Importance sampling methods for Bayesian discrimination between embedded models
Jean-Michel Marin, Christian P. Robert

TL;DR
This paper reviews importance sampling techniques for Bayesian model comparison, highlighting their implementation for testing predictor significance in probit models and comparing their effectiveness on real data.
Contribution
It provides a comprehensive survey of importance sampling methods for Bayesian discrimination, including practical implementation and performance comparison.
Findings
Importance sampling methods vary in efficiency for Bayesian model choice.
Chib's method offers a functional equality exploitation advantage.

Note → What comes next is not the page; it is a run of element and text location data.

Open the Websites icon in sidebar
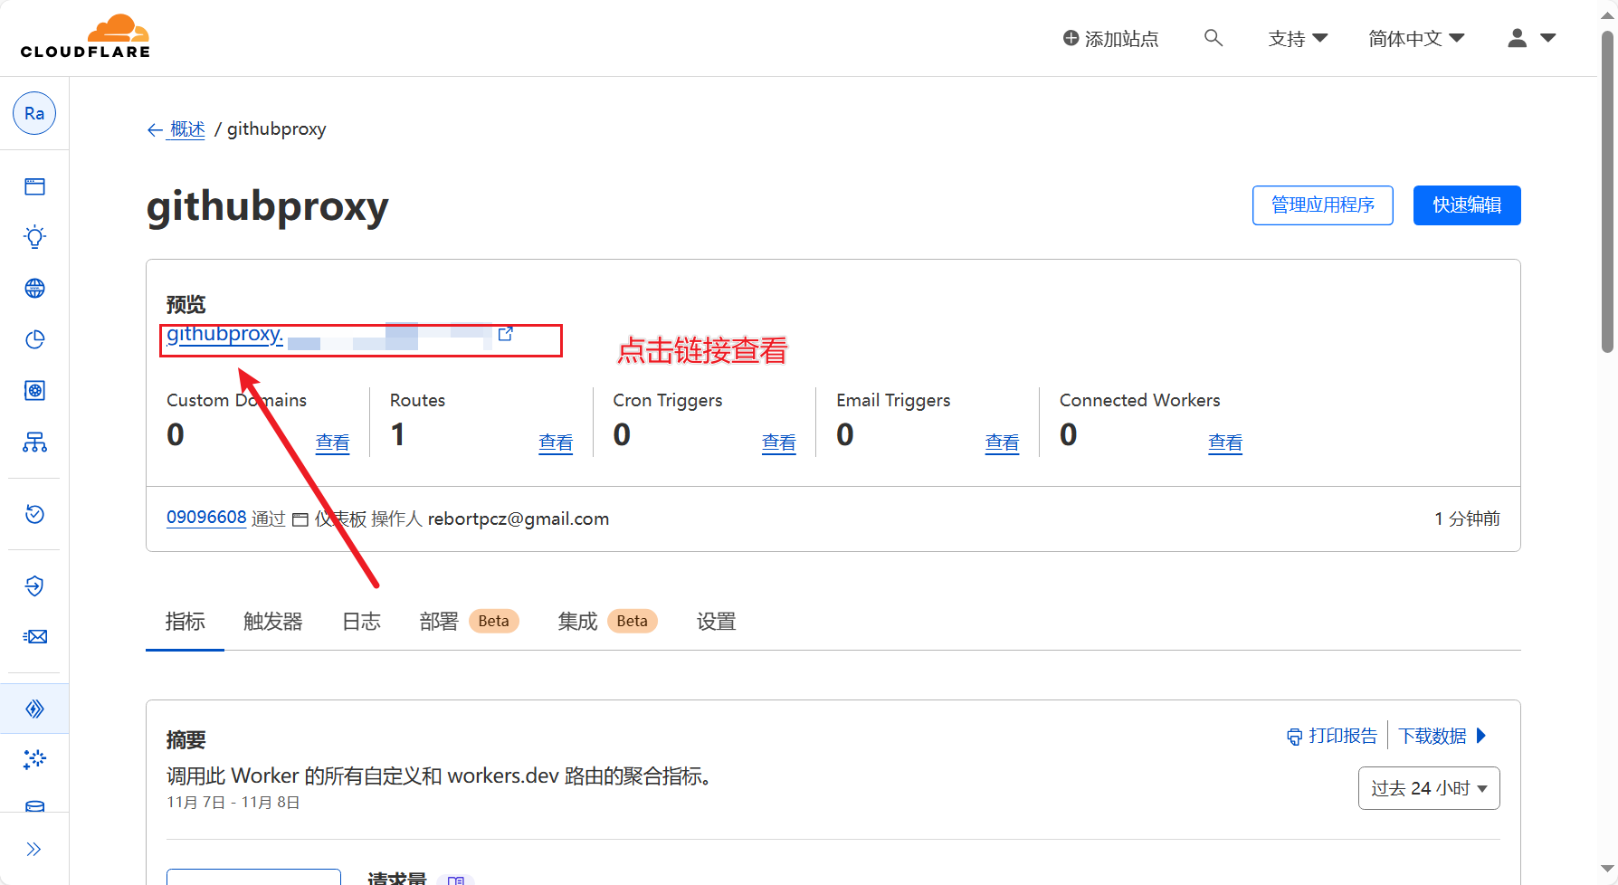The image size is (1618, 885). [34, 186]
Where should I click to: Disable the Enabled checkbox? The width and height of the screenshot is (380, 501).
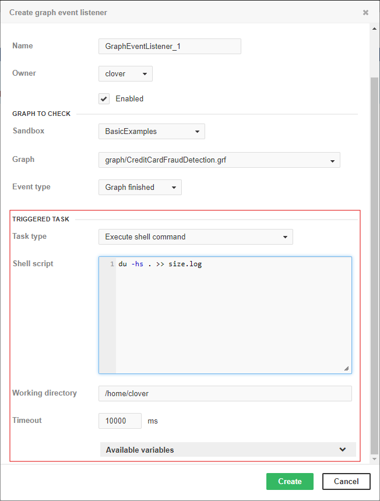point(104,98)
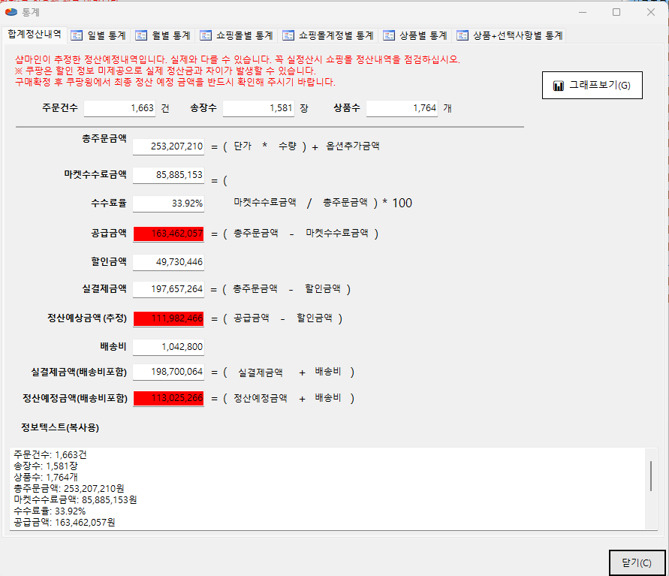Click the 통계 app icon in title bar
Image resolution: width=669 pixels, height=576 pixels.
click(x=11, y=12)
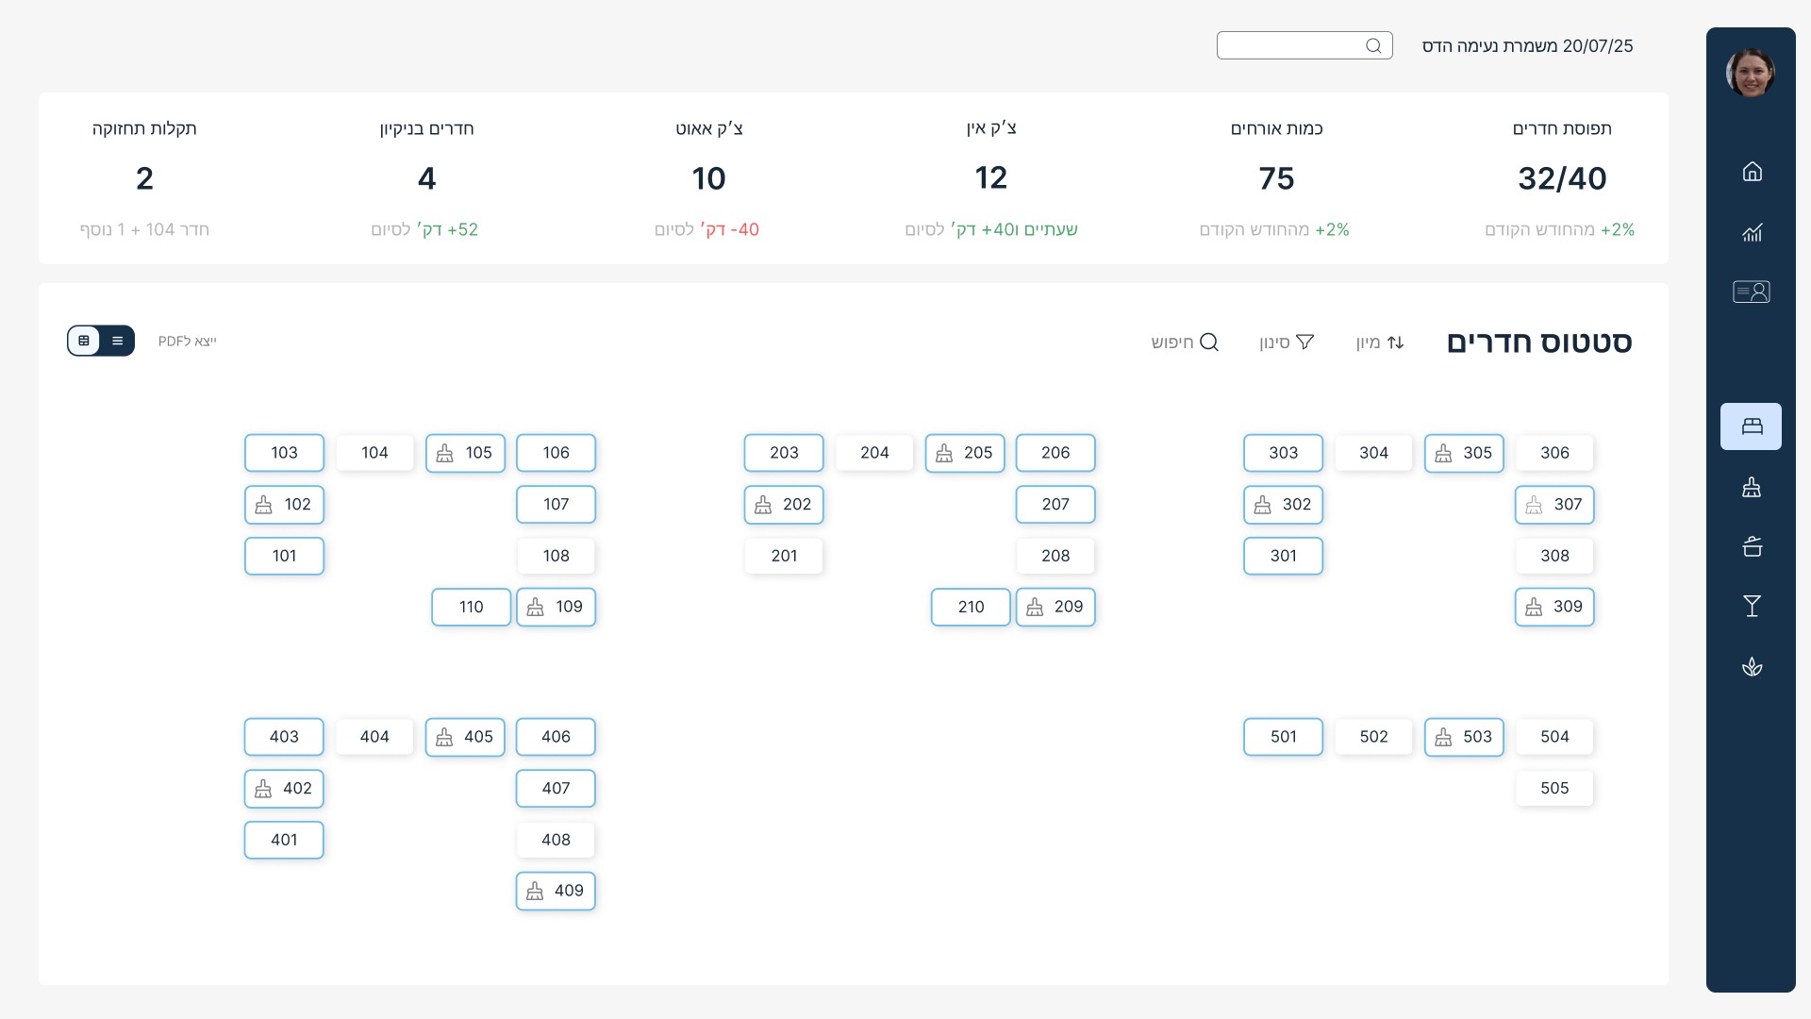Open the סינון filter options

(x=1287, y=342)
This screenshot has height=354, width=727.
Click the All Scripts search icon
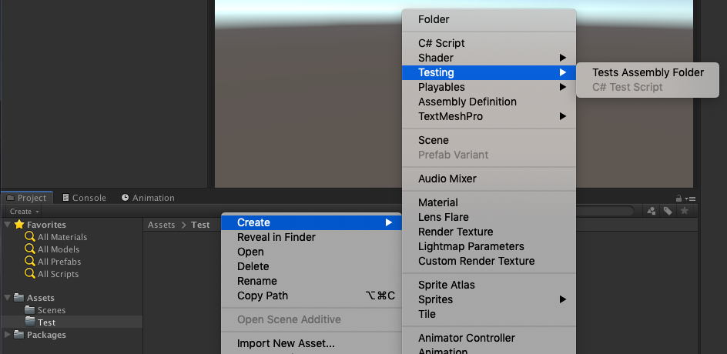pos(30,274)
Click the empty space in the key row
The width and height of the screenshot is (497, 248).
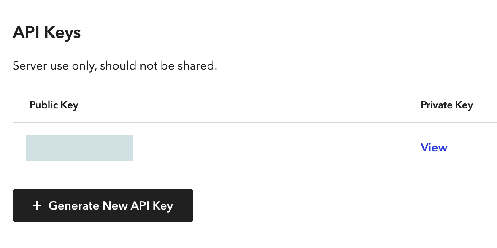276,148
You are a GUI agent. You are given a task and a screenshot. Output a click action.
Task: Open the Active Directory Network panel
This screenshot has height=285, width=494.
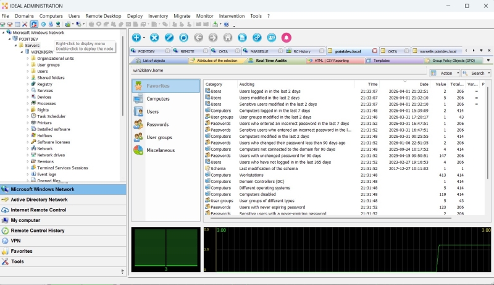point(39,200)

Performance differences are demonstrated on a real dataset.
Abstract
This paper surveys some well-established approaches on the approximation of Bayes factors used in Bayesian model choice, mostly as covered in Chen et al. (2000). Our focus here is on methods that are based on importance sampling strategies rather than variable dimension techniques like reversible jump MCMC, including: crude Monte Carlo, maximum likelihood based importance sampling, bridge and harmonic mean sampling, as well as Chib's method based on the exploitation of a functional equality. We demonstrate in this survey how these different methods can be efficiently implemented for testing the significance of a predictive variable in a probit model. Finally, we compare their performances on a real dataset.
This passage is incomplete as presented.